1. An injection molding apparatus comprising: a molding tool having a mold cavity; a source of pressurized gas; a nozzle adjacent said mold cavity, said nozzle defining an interior fluid passage; a rod reciprocable in said nozzle and valving fluid communications between said fluid passage and said molding cavity; a gas valve adjacent said nozzle; wherein said gas valve is actuatable to selectively connect said source of pressurized gas with the interior fluid passage of said nozzle.

2. The molding apparatus of claim 1 wherein said rod is pneumatically reciprocable.

3. The molding apparatus of claim 2 wherein: said rod includes at least one pressure surface; and said rod is reciprocable with a gas pressure at said pressure surface.

4. The molding apparatus of claim 3 wherein said rod includes an enlarged distal portion having a first pressure surface, and a proximal portion having a second pressure surface, said rod being reciprocable with a gas pressure supplied to either of said first and said second pressure surfaces.

5. The molding apparatus of claim 1 further comprising a water supply selectively connectable to said fluid passage in said nozzle.

6. The molding apparatus of claim 1 further comprising a fluid seal in said nozzle, said fluid seal comprising: a compressible elastomeric member about said rod; a sleeve having a sliding interface with said rod, an exterior of said sleeve abutting said elastomeric member; wherein axial compression of said elastomeric member inwardly deforms said sleeve, creating a fluid seal at said interface.

7. The molding apparatus of claim 6 wherein said sleeve is formed from polytetrafluoroethylene.

8. A nozzle for an injection molding apparatus comprising: a nozzle housing defining a fluid passage and an outlet; a rod extending through said fluid passage and reciprocable therein to valve said outlet; an annular seal in said housing, said seal comprising a compressible elastomeric member and a resilient sleeve positioned about said rod; wherein compression of said elastomeric member deforms said sleeve, creating a fluid seal with said rod.

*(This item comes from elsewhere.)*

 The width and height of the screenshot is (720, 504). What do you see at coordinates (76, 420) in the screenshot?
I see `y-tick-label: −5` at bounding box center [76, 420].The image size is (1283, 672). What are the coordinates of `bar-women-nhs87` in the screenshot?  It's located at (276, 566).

9. The nozzle of claim 8 wherein: said sleeve includes a substantially frustoconical portion; said elastomeric member abuts said frustoconical portion, wherein axial compression of said elastomeric member inwardly radially constricts said sleeve about said reciprocable member.

10. The nozzle of claim 8 wherein said compressible elastomeric member is an O-ring, compression of said member forming a fluid seal with said nozzle housing.

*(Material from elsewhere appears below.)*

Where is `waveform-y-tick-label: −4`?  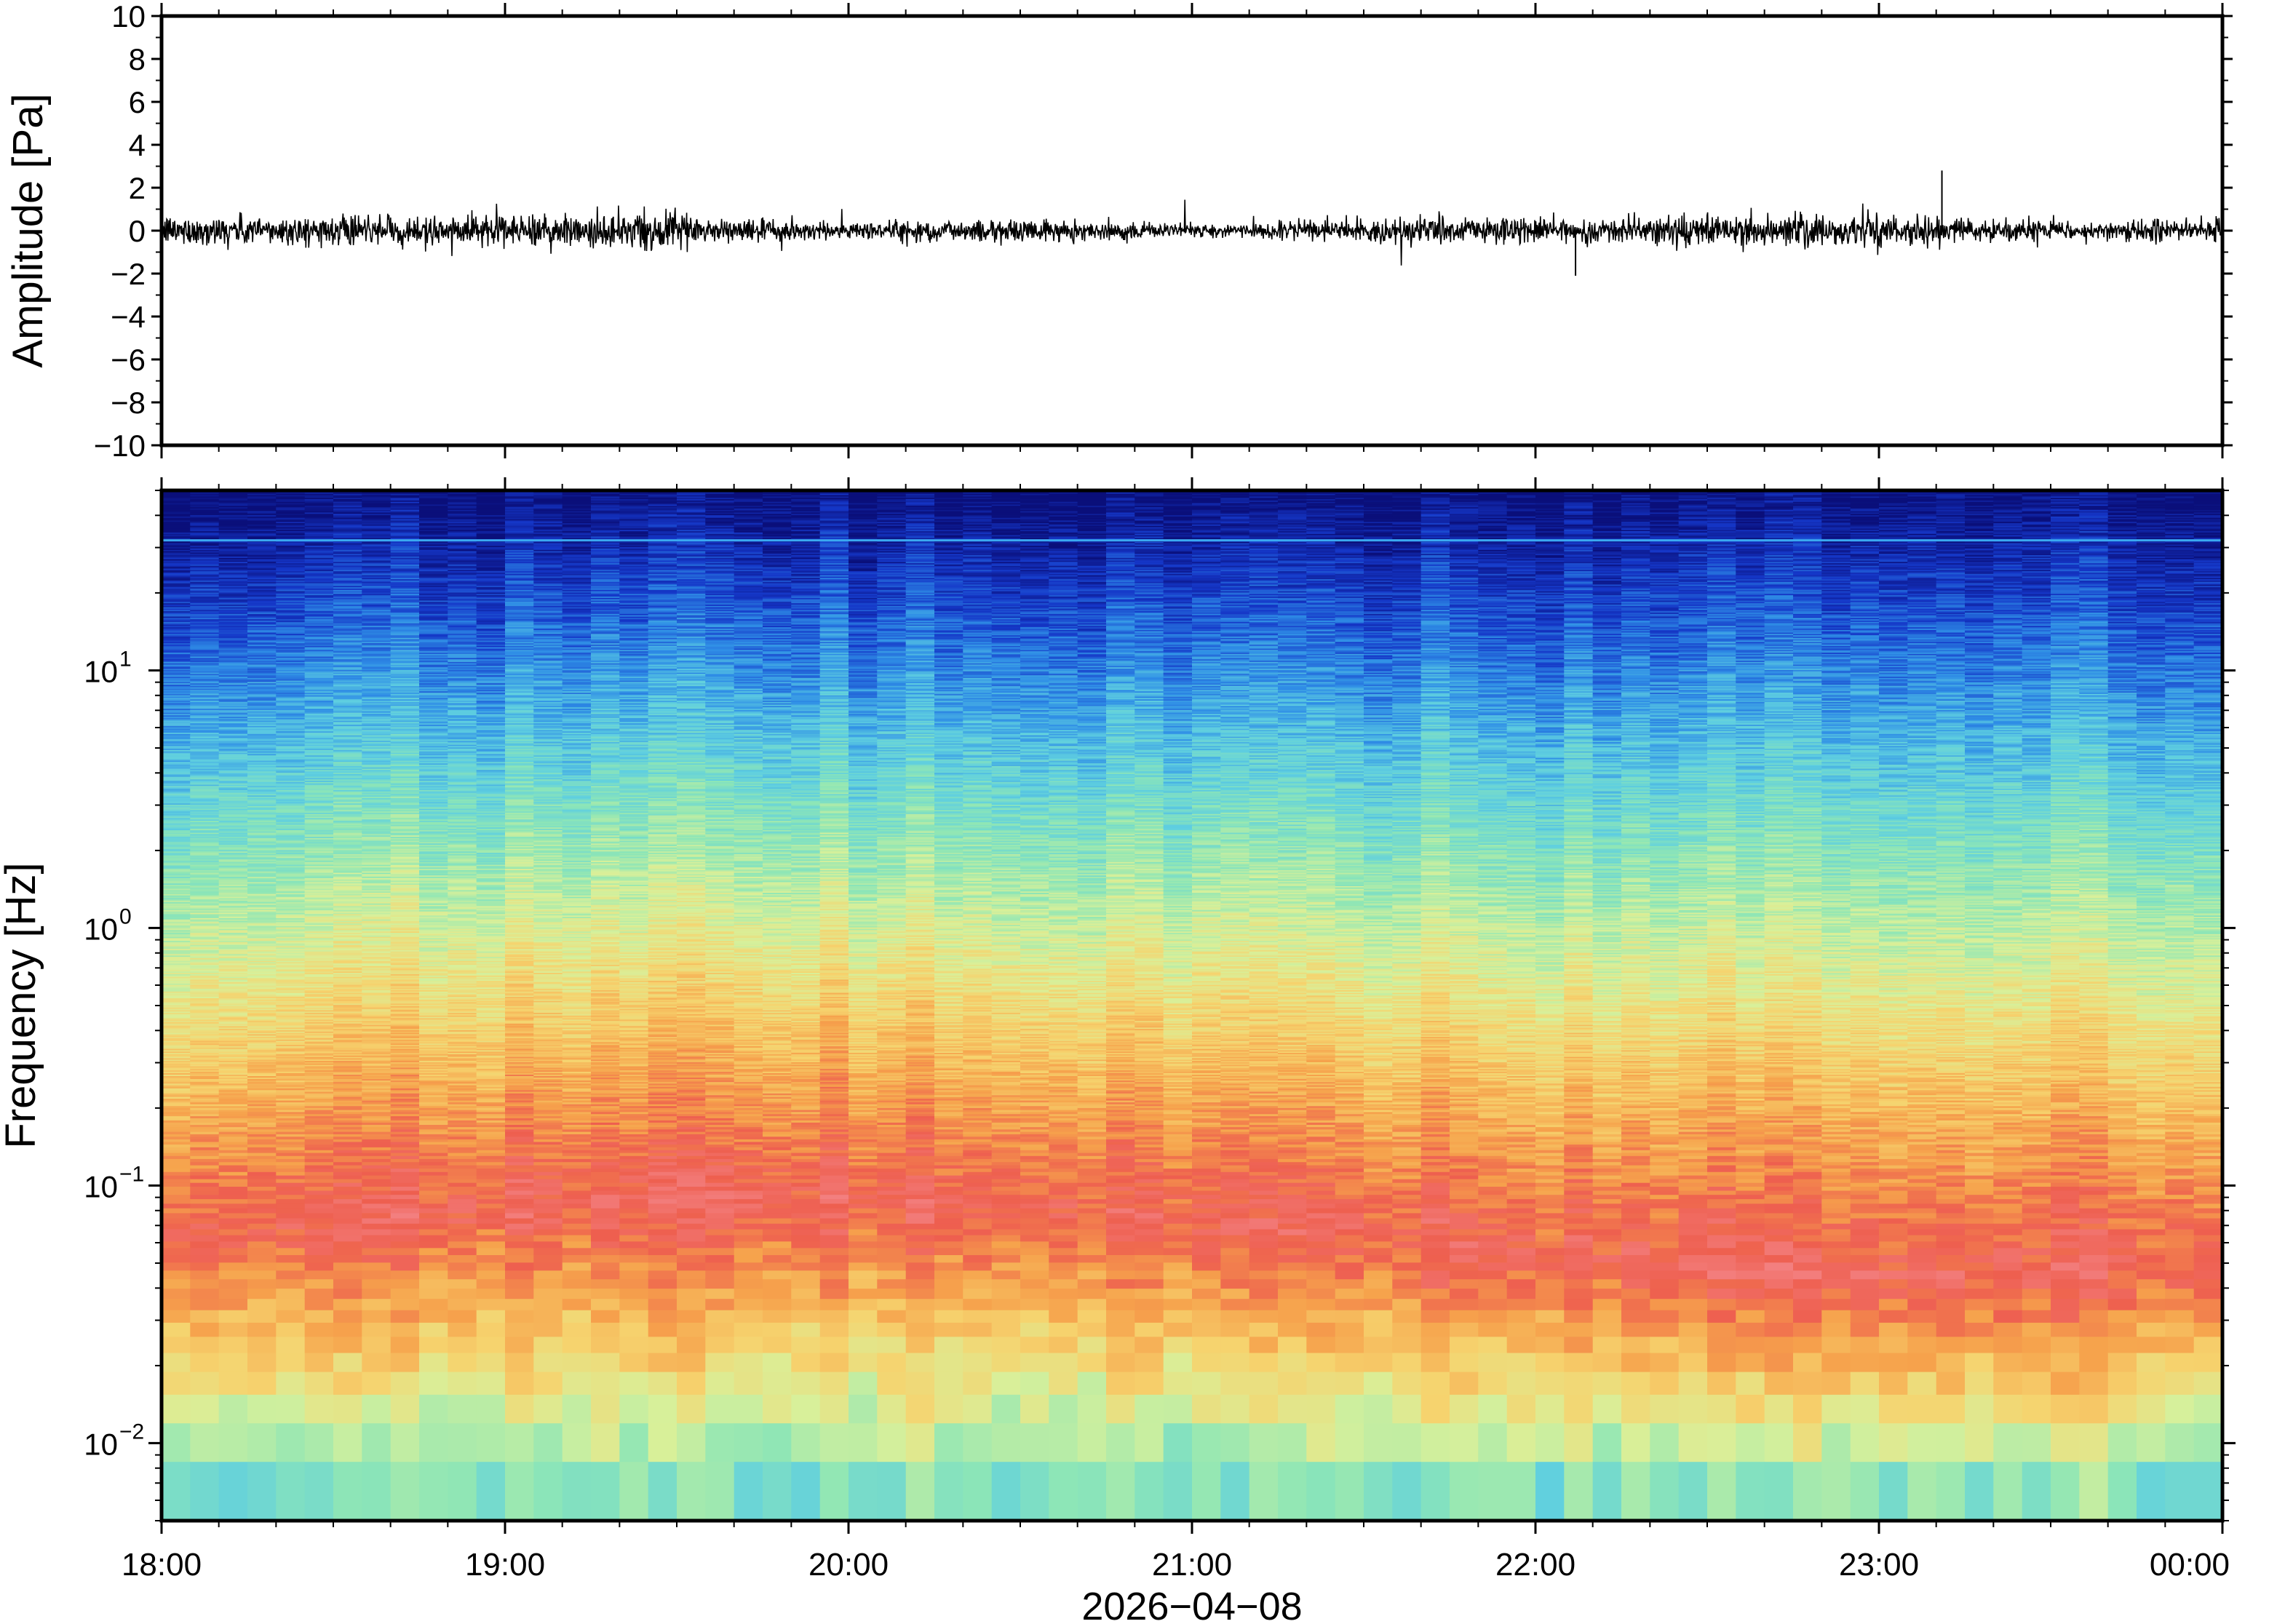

11. A process for pressure assisted injection molding in a molding apparatus having a mold cavity, the process comprising the steps of: injecting a quantity of fluent plastic into the mold cavity; injecting an incompressible fluid into the mold cavity via a hollow nozzle; pressurizing a fluid supply line connectable to the nozzle with compressible fluid; actuating a gas valve adjacent the nozzle to selectively connect the fluid supply line with the mold cavity via the hollow nozzle; injecting pressurized fluid from the supply line into the mold cavity.

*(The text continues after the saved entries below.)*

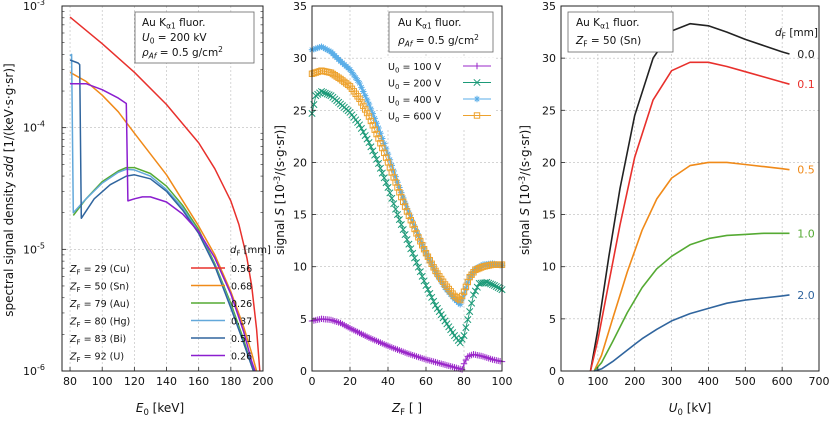 The height and width of the screenshot is (422, 831). Describe the element at coordinates (304, 372) in the screenshot. I see `p2-ytick-label: 0` at that location.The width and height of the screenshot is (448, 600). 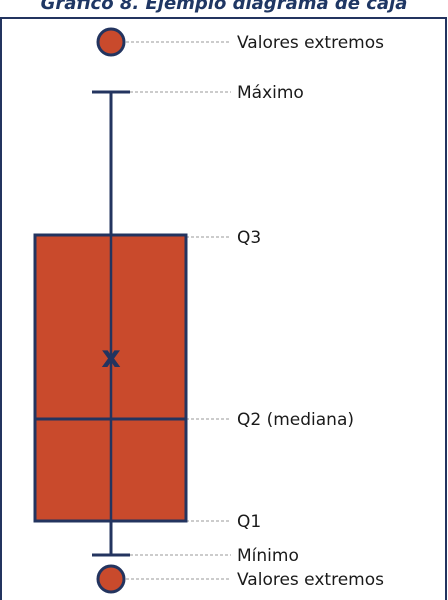 What do you see at coordinates (310, 43) in the screenshot?
I see `label-outlier-top: Valores extremos` at bounding box center [310, 43].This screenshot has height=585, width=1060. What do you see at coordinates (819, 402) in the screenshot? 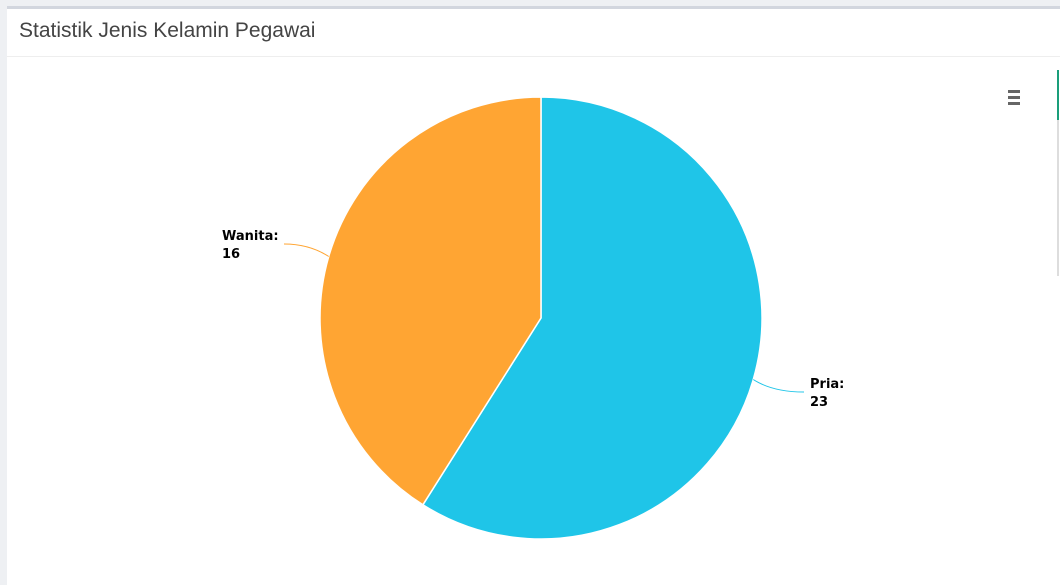
I see `data-label-value: 23` at bounding box center [819, 402].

12. The process of claim 111 further comprising the steps of: selectively connecting the mold cavity with a drain after injecting the pressurized fluid, thereby allowing at least a portion of the incompressible fluid to flow from the mold cavity.

13. The process of claim 11 further comprising the step of: pneumatically actuating a rod reciprocable in the nozzle to selectively control fluid communications between the nozzle and the mold cavity.

14. A nozzle for a gas assisted injection molding apparatus having a mold cavity, the nozzle comprising: a nozzle body having a fluid passage; a rod reciprocable in the passage, the rod having a conical distal portion for valving fluid communications between said passage and the mold cavity; and an actuator for reciprocating said rod, said rod being reciprocable with either of said actuator or a fluid pressure on said conical distal portion.

15. The nozzle of claim 14 further comprising: a water inlet and a pressurized gas inlet defined by said nozzle body, said water and pressurized gas inlets fluidly connectable to said mold cavity via said fluid passage; an actuatable gas valve at said gas inlet, actuation of said gas valve selectively supplying pressurized fluid to said fluid passage.

16. The nozzle of claim 14 wherein said rod includes a pressure surface opposite said enlarged distal portion, said valve member reciprocable with an adjustment of a gas pressure at said pressure surface.

17. The nozzle of claim 14 wherein said actuator is an electrical actuator.

18. The nozzle of claim 14 wherein said actuator is a ball screw drive actuator.

19. The nozzle of claim 16 further comprising: a compressible elastomeric member about said pin; an annular sleeve about said rod, an exterior of said sleeve abutting said elastomeric member; wherein axial compression of said elastomeric member inwardly deforms said sleeve, creating a fluid seal with said rod.